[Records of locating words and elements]
·····
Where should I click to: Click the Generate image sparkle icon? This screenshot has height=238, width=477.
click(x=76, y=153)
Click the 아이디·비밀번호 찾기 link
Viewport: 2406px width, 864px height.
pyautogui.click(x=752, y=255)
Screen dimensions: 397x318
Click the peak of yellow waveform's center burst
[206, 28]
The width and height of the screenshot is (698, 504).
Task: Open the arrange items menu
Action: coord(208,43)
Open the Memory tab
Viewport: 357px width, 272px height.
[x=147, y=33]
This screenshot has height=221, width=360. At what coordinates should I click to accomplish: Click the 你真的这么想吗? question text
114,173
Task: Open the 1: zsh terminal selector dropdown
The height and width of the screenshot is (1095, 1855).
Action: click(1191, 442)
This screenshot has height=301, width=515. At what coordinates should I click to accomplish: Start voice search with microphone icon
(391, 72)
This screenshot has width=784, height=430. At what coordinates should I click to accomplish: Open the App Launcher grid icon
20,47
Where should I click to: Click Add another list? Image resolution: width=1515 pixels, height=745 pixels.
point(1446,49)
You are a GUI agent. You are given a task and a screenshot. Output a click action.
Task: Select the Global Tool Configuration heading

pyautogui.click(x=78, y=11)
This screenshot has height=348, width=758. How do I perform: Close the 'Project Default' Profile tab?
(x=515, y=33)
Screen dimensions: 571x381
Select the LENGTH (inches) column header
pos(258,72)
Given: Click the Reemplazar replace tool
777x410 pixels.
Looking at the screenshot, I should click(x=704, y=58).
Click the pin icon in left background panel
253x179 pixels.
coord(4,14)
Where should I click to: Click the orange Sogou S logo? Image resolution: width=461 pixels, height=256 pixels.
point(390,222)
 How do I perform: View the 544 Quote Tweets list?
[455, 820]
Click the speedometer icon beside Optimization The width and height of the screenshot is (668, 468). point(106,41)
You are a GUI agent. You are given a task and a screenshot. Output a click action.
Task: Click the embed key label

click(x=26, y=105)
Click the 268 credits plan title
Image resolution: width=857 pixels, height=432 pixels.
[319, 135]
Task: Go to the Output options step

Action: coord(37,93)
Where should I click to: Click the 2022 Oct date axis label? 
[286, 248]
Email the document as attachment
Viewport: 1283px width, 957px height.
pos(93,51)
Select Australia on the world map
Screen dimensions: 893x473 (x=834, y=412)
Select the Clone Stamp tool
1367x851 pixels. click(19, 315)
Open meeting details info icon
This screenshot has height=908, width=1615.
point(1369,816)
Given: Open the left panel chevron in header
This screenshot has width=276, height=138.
·····
- _What is being asked_
Format the lines of the items, from the line with "Click the 268 credits plan title" through the end of the items, as a JSON list of strings with one string per line and blank lines left out.

- _Full solution_
[
  "Click the 268 credits plan title",
  "Image resolution: width=857 pixels, height=432 pixels.",
  "[319, 135]",
  "Task: Go to the Output options step",
  "Action: coord(37,93)",
  "Where should I click to: Click the 2022 Oct date axis label? ",
  "[286, 248]",
  "Email the document as attachment",
  "Viewport: 1283px width, 957px height.",
  "pos(93,51)",
  "Select Australia on the world map",
  "Screen dimensions: 893x473 (x=834, y=412)",
  "Select the Clone Stamp tool",
  "1367x851 pixels. click(19, 315)",
  "Open meeting details info icon",
  "This screenshot has height=908, width=1615.",
  "point(1369,816)",
  "Given: Open the left panel chevron in header",
  "This screenshot has width=276, height=138."
]